**Extracted text**:
——

A safe behavior for a JS variable can be either a monotype ('a ref in ML) or, when storing polymorphic values (such as an empty list or polymorphic functions), something more like an ocaml record with a mutable cell with a quantified type variable (forall).

A mutable monotype variable has the same type as ocaml’s ref, which is:

type 'a ref = { mutable content : 'a } ;;

Here’s (in ocaml) a mutable variable that can only contain the polymorphic empty list. The inner record field has a forall quantifier on the type of the list item.

type t1 = { mutable v1 : 'a. 'a list } ;; (* notice the quantifier 'a. *)

let x = { v1 = [] } ;;
x.v1 <- [] ;; (* not too many things we can put in there... *)

More interesting is the type of a mutable variable that contains polymorphic functions of type 'a -> 'a list (or a -> [a] if you prefer):

type t2 = { mutable v2 : 'a. 'a -> 'a list } ;;

let y = { v2 = fun x -> [ x; x; ] };;
y.v2 3;; (* evaluates to [ 3; 3 ]*)
y.v2 'a';; (* [ 'a'; 'a' ] *)

——

**The data**:

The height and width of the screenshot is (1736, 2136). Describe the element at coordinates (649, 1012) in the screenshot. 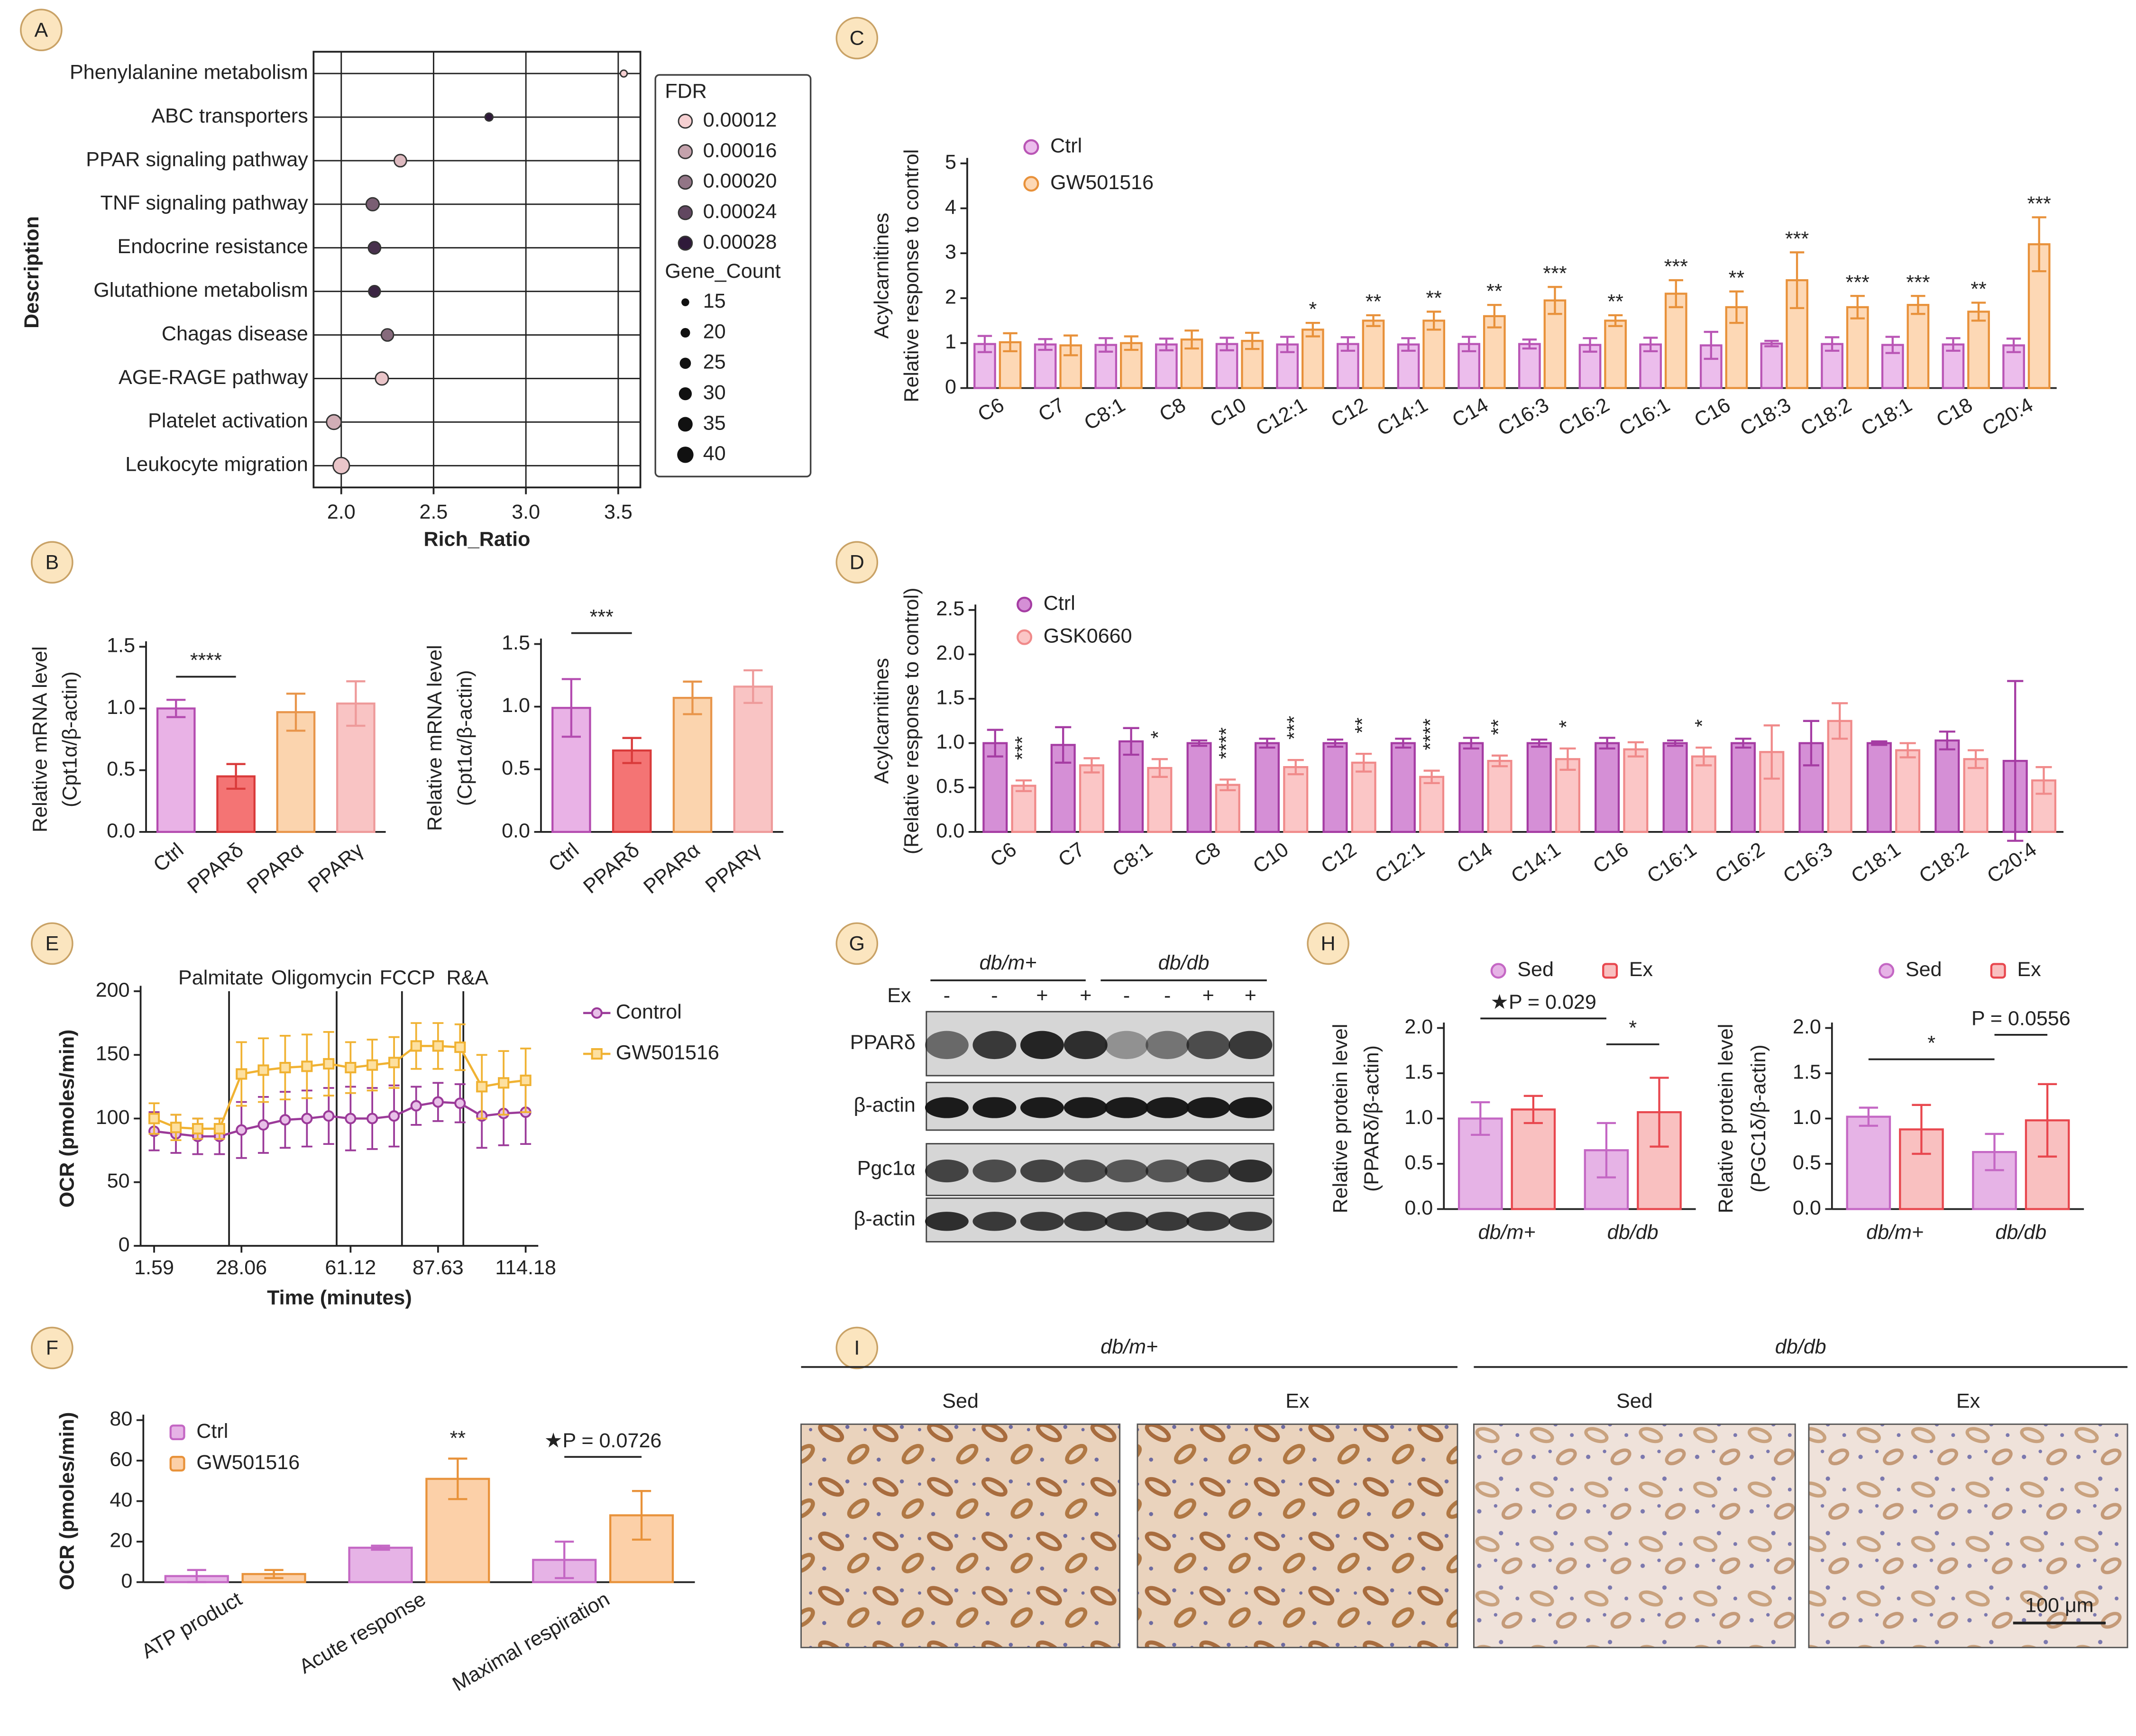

——

**Activity 1**:
In the text on mutable variables in OCaml:
(a) Which OCaml type has the same type as a mutable monotype variable?
(b) What is the only thing the mutable variable of type t1 can contain?
(c) What does y.v2 3 evaluate to?
**Activity 2**: Quote the stretch of the text on mutable variables in OCaml from "A mutable monotype" through "the list item.".

**Written response 1**:
(a) OCaml's ref type ('a ref).
(b) The polymorphic empty list.
(c) [ 3; 3 ]

**Written response 2**:
A mutable monotype variable has the same type as ocaml’s ref, which is:

type 'a ref = { mutable content : 'a } ;;

Here’s (in ocaml) a mutable variable that can only contain the polymorphic empty list. The inner record field has a forall quantifier on the type of the list item.